Floss dabbed at the mark. "If you had to beg that hard," she said calmly, "I guess you're nobody, too."
The light turned green. As the cab pulled away, Orla glanced over her shoulder at Jordie. She thought he'd be staring after them, reeling from the exchange, but he was already back on his phone, skating toward the party.
Perhaps it was because Orla remembered how he looked from that distance—freckles you could sense a block away—that she recognized Jordie's photo on the cover of the New York Post, more than a year later, while she was still walking toward it. She would never forget him. Nobody would. Jordie was the very first to die in the Spill. The story about his death didn't mention his working with Floss, which surprised Orla at first. By then, even a minor interaction with Floss would be the starriest thing that had ever happened to most people, and any reporter with a brain and a LinkedIn log-in could have dug up Jordie's connection. Then Orla remembered: the reporter who wrote about Jordie dying wouldn't have been able to see his LinkedIn page—wouldn't even have been able to google him. The reporter must have had to rely on word of mouth and yearbooks. Jordie's aunt was quoted as saying that he had just been accepted to law school. When Orla read that—her snarky prediction in print—she let out an actual howl, and crushed the paper in her hand. The newsstand attendant, who had been staring at the white grid on his useless, frozen phone screen, startled. "One dollar, you know?" he said to Orla. But he sounded scared, like he was only suggesting it. Orla dropped the paper and kept walking, kept crying. This was back when things had gotten as bad as everyone thought they would get, and when no one knew yet how bad things would actually go on to be. There were still jokes about the chaos on the late-night shows. There were still late-night shows.
* * *
When Orla and Floss got back to Twenty-First Street, the doorman grinned at them in a way that let Orla know they looked drunk, and the smile she gave back to him made her feel like she was someone else, someone used to being part of things. In the elevator, Orla reached for 6, but Floss batted her hand back and sent them to the roof. Orla hadn't been up on the roof since a few weeks after she moved to the city. She had gone up there one night with a book and a glass of warm white wine, because she was twenty-two and didn't know to chill it yet. The roof was a disappointment. There was nothing to see from the one bench rooted next to the cluster of air handlers. A neighboring, newer building stood in the way of the view. Orla had spent fifteen minutes rereading the same page before she gave up and went in, imagining the people whose windows faced the courtyard laughing at her over their dinners.

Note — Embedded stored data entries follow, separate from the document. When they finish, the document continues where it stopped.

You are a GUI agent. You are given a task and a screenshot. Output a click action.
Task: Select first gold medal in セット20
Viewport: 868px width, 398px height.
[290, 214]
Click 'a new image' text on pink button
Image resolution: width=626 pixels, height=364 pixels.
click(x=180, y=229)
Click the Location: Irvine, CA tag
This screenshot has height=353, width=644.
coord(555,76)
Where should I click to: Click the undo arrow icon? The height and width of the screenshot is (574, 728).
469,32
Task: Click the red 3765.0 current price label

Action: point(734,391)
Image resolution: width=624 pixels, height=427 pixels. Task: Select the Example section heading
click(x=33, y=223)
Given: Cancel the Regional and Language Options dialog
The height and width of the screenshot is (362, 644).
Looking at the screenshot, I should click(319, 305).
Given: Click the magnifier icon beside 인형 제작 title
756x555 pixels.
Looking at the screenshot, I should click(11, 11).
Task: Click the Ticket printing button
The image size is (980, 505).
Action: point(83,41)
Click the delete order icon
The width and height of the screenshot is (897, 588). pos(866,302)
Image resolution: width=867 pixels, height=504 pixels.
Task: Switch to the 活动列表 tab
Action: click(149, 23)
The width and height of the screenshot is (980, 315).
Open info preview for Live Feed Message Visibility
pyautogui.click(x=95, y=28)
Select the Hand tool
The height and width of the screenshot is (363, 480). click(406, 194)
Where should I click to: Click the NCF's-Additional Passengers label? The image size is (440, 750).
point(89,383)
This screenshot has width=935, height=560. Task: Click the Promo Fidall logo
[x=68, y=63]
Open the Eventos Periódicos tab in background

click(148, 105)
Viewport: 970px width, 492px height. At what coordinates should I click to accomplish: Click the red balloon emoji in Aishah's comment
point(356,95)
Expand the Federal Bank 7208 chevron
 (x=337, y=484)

The one corner that escaped the adjacent building's shadow was reserved for residents of the penthouse. But Floss walked straight toward the gate to the penthouse's private patio and rattled it open. She stepped inside without looking back to see if Orla was following. She was.
The patio had a modest outdoor dining table and a row of hostas in wooden planters. Floss kicked at a red-and-yellow toddler car in her path, then reached into one of the planters and pulled out a bottle of whiskey. Above the top of the patio fence, the view stretched, uninterrupted, toward New Jersey. The sun was already gone, dragging the last of its light down over the Hudson. Orla sensed another glow behind her and turned to see, beyond a pair of sliding glass doors, a giant television flashing out the news. Opposite it, a man leaned back on his couch. His feet, in black socks, rested on the coffee table. Without smiling, he raised his glass to Orla.
Excerpted from Followers by Megan Angelo. Copyright © 2020 by Megan Angelo. Excerpted by permission of Graydon House. All rights reserved. No part of this excerpt may be reproduced or reprinted without permission in writing from the publisher.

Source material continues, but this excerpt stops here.